= Alpine Association of Slovenia =

Climbing organization

Logo of the Alpine Association of Slovenia

The Alpine Association of Slovenia (Planinska zveza Slovenije) is the association of volunteer Alpine clubs (planinsko društvo) providing the conditions for the development and exercising of mountaineering and hill walking in Slovenia and abroad. It is among the Slovenian non-governmental organisations with the highest membership and has the largest number of members of all sports organisations in Slovenia.

As of October 2015, the association included 287 branches (mountaineering/hill walking clubs, mountain rescue stations, etc.), which altogether had 53,975 (as of 2014) members of all ages. It maintained 2008 mountain trails with a total length of over 10000 km (of this, 80 long-distance trails) and 179 mountain lodges and bivouac shelters with c. 7,400 beds. It was established in June 1948 in Ljubljana and is the successor of the Slovene Alpine Club (Slovensko planinsko društvo), established in Ljubljana on 27 February 1893.

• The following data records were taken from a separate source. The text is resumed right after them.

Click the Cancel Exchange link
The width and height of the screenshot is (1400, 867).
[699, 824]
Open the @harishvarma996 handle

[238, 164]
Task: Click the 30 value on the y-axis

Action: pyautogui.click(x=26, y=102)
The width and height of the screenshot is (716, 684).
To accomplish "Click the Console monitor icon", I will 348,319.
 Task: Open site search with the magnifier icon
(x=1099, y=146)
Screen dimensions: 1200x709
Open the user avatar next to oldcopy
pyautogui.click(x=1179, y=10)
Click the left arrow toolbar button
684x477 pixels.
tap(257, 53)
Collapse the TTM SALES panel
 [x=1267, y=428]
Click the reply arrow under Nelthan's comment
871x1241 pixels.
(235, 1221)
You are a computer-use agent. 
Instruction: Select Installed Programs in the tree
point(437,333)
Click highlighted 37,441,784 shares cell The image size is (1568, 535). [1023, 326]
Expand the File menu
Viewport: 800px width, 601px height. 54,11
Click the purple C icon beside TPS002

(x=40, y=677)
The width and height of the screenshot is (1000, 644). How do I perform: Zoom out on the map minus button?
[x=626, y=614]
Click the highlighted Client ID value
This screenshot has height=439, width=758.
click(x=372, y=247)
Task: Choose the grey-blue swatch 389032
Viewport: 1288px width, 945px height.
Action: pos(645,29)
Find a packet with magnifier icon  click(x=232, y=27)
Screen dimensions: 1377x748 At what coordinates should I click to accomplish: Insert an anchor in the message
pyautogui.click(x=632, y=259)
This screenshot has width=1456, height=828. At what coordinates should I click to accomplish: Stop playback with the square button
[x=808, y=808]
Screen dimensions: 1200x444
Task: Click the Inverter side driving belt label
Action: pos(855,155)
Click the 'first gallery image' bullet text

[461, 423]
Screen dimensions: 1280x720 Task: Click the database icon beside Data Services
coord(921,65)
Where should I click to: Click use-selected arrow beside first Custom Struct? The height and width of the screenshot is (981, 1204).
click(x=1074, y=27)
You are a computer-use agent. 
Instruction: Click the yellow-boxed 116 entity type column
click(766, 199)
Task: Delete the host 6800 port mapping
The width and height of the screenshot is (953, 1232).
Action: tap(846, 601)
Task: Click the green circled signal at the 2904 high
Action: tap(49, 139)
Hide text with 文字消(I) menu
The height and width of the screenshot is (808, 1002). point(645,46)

The Alpine Association of Slovenia performs its tasks under the leadership of its President and three Vice-Presidents, an expert service, and several commissions: economic commission, climbing commission, mountain sports commission, commissions for expeditions to foreign mountains, mountain trails, sport climbing, mountain biking, conservation of the mountain environment, guides' commission, youth commission, and several boards and other workforces.

The Alpine Publishing House, operating under the auspices of the Association, publishes mountain hiking maps and guides, professional and belletristic literature, and, since 1895, the monthly mountaineering magazine Planinski Vestnik (Alpine Gazette).